There are all sorts of preparatory exercises you can do when planning a novel. As well as drawing up an outline, chapter by chapter, and researching times, dates, places, people and things, you could also come up with a character profile for each of the main characters. This sort of approach is recommended by many teachers of creative writing. The idea is that you write down everything you know about your main characters: where they went to school, their favorite color, what they were like as a child, whom they dated, where they went on vacation, and so on. What this is aiming to achieve is twofold. First, you get to know your characters intimately so that you know how they will react when they meet each other, and that keeps your story plausible. Second, you can use the character profile as a fact-checking mechanism so that if you, for example, refer to something in their past you can keep your facts consistent.
It sounds like a good idea. But there are other people who maintain that nailing down all those fact about your character can make them predictable and one-dimensional. It’s the same argument that is used by proponents of the “no outline” stance and it does have some merit. They also say that it takes all the joy out of writing if everything is predictable. After all, part of the excitement in writing a novel is the thrill you get when your character says or does something that you had not foreseen. In that case, the novel takes on a life of its own and the author is just as surprised as the reader by the direction the character development is taking.
I can’t really make my mind up about it. I suppose it depends what kind of novel you are writing. If you are writing an action-packed thriller in which the plot speeds along like a freight train, then perhaps deep character development is not necessary. Sure, you need to give some complexity to your characters, but not so much as you would if you were writing a romance novel.
I once tried to draw up a character profile for each of the main players in one of my novels and found it rather difficult to come up with a lot of intricate detail on their backgrounds. One method that has been suggested is to imagine you are in a room together with one of your characters. Then you simply sit down with them and ask them a list of questions. In other words, you let them do the talking. For some people that might work well. Others might find it difficult to imagine sitting down with a fictitious character. And yet others may be so good at it that they have to see psychotherapeutic counseling for multiple personality disorder. I suppose one aspect of interviewing your characters that might work is that the more you get to know them, the more you will end up liking them. But the reverse might be true also. Once you get to know some of your characters well you might just as easily hate their guts. And that would be bad news for your novel, especially if they happened to be the protagonist.

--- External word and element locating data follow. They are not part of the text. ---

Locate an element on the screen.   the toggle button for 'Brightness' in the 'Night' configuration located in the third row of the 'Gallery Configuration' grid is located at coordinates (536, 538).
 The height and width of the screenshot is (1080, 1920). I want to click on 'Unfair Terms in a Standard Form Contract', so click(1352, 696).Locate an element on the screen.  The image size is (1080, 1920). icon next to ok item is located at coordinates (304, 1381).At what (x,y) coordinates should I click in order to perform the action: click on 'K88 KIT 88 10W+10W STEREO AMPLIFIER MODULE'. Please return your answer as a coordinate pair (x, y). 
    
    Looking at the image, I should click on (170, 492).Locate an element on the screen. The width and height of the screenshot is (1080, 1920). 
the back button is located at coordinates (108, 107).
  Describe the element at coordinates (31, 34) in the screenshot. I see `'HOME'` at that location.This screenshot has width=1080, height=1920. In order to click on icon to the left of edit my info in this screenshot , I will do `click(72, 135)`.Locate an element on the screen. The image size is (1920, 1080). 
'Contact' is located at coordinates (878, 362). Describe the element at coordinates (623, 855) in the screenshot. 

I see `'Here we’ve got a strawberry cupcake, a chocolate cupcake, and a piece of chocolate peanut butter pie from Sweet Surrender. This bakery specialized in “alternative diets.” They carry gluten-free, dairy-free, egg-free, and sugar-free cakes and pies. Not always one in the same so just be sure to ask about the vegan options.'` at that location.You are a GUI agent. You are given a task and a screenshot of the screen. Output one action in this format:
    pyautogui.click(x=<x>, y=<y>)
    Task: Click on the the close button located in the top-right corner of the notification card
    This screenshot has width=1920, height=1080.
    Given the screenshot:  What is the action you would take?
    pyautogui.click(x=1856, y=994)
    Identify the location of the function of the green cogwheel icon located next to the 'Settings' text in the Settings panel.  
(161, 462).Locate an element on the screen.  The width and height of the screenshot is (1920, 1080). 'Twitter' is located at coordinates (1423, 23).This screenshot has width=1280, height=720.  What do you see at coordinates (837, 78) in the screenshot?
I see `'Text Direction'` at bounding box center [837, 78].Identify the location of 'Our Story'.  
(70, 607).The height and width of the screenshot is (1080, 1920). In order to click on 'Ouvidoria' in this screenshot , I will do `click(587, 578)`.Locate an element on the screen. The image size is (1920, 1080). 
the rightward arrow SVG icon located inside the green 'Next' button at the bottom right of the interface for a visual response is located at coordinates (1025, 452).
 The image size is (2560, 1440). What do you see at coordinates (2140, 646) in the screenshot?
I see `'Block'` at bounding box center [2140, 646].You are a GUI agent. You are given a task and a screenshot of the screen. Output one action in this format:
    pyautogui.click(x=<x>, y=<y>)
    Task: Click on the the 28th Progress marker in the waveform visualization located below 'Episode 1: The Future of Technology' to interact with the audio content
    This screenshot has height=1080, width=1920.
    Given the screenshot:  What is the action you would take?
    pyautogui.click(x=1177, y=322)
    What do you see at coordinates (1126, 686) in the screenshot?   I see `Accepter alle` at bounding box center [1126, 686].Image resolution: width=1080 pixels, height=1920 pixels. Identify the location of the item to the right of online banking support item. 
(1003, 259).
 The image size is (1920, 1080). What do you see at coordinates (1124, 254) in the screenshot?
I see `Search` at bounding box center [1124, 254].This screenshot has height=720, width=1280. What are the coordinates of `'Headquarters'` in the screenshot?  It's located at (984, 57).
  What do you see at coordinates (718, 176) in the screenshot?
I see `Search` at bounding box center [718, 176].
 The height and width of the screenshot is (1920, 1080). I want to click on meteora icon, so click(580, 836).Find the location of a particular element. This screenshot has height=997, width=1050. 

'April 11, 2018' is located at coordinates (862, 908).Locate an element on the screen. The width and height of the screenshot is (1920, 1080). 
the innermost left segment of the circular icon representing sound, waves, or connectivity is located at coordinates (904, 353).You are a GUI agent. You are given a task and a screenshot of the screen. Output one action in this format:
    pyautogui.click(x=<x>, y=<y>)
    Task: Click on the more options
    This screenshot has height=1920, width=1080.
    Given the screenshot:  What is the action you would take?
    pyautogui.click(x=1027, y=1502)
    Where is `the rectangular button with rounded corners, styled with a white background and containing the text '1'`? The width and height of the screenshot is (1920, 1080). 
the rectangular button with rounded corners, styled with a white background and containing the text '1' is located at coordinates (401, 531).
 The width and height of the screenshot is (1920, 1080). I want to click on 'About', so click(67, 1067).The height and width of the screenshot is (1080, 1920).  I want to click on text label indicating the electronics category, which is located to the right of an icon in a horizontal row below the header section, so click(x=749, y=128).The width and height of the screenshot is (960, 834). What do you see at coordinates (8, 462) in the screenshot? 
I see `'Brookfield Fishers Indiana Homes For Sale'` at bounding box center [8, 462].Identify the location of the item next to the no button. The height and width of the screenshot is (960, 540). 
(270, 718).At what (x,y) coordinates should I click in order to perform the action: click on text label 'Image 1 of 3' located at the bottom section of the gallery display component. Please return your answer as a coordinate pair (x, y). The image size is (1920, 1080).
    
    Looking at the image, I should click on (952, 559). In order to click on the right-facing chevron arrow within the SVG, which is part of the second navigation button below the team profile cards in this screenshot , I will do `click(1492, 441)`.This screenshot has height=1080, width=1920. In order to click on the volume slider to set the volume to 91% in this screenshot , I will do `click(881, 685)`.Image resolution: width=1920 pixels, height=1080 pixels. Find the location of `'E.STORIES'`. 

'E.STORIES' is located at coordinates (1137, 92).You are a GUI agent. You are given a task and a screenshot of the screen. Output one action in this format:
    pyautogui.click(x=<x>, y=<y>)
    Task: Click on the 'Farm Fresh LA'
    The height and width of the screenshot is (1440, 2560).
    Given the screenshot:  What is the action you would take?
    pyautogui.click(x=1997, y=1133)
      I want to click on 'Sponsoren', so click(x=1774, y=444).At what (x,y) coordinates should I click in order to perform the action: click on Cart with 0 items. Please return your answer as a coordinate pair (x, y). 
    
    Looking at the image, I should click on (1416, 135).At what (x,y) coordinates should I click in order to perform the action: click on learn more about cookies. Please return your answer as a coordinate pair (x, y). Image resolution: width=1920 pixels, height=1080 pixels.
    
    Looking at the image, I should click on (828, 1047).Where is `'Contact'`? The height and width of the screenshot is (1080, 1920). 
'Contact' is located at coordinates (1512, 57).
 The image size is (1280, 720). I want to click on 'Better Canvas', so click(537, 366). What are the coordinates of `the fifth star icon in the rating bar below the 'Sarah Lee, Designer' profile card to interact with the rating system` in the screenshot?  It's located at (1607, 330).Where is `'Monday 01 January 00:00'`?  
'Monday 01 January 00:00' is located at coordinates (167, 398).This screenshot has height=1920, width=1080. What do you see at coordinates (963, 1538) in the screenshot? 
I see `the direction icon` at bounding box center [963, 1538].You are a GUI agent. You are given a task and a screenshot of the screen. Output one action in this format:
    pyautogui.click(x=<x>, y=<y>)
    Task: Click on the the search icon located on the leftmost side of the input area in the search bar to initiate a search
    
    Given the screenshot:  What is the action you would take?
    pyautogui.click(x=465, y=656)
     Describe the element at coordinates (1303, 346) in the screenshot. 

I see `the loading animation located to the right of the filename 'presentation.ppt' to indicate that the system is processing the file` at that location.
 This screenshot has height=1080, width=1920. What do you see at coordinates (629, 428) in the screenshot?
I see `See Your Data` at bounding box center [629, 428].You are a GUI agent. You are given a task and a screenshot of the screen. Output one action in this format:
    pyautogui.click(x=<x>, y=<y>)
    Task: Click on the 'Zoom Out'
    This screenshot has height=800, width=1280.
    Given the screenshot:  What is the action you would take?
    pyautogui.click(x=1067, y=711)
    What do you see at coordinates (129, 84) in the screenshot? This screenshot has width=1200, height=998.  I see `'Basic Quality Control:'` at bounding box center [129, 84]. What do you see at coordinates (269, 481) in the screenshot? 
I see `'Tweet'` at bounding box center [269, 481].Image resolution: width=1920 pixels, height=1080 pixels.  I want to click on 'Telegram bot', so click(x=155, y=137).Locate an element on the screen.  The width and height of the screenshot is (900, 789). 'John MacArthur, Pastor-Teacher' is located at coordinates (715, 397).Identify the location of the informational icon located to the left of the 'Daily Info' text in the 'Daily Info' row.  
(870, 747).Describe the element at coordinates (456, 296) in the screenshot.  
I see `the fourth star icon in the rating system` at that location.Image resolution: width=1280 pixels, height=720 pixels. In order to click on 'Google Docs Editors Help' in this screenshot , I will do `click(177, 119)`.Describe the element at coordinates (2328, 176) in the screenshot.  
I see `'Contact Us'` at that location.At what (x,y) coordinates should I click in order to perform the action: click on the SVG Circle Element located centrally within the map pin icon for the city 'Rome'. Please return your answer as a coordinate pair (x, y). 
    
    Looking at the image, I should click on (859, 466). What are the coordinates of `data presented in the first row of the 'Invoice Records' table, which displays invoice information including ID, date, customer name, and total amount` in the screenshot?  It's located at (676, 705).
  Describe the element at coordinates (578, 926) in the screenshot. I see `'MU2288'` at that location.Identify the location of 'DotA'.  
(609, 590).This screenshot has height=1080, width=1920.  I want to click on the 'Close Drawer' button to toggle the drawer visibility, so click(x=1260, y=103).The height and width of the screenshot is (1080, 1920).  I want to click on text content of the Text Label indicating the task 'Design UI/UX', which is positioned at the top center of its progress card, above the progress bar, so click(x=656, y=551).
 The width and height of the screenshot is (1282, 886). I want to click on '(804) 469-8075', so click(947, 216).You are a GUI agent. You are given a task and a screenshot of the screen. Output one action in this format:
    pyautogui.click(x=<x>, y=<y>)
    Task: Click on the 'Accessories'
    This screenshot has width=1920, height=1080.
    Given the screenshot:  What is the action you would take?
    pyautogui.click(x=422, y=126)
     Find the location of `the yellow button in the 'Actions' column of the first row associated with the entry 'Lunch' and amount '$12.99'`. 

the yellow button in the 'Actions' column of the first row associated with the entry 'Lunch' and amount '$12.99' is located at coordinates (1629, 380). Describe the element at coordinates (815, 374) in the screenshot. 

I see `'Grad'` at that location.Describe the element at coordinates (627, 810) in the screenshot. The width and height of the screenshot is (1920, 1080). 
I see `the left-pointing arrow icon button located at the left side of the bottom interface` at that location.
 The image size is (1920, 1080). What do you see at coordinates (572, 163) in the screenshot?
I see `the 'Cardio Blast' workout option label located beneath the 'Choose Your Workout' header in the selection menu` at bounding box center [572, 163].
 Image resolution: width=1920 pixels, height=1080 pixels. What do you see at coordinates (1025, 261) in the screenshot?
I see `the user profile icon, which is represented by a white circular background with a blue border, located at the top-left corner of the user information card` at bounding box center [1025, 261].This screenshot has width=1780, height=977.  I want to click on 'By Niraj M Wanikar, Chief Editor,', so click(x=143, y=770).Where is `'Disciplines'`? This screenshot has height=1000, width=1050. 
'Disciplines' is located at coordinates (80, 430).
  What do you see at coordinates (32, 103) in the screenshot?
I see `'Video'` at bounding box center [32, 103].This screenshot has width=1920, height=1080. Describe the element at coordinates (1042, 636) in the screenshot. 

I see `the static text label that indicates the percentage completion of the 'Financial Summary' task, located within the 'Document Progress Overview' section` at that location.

Another aspect militating against character profiles is that characters in a novel can develop and change according to the circumstances they encounter as the plot unfolds. If you have already decided everything about them from their shoe size to when they last had a haircut then you may find yourself with fairly static characters who remain the same no matter what gruesome experiences you force them into in the course of the novel.
Maybe next time round I’ll take the character profile method for another test drive and see if it helps my next novel or hinders it. Maybe I’ll write a romance novel. And maybe tomorrow the sun will rise in the west and Donald Trump will be bald.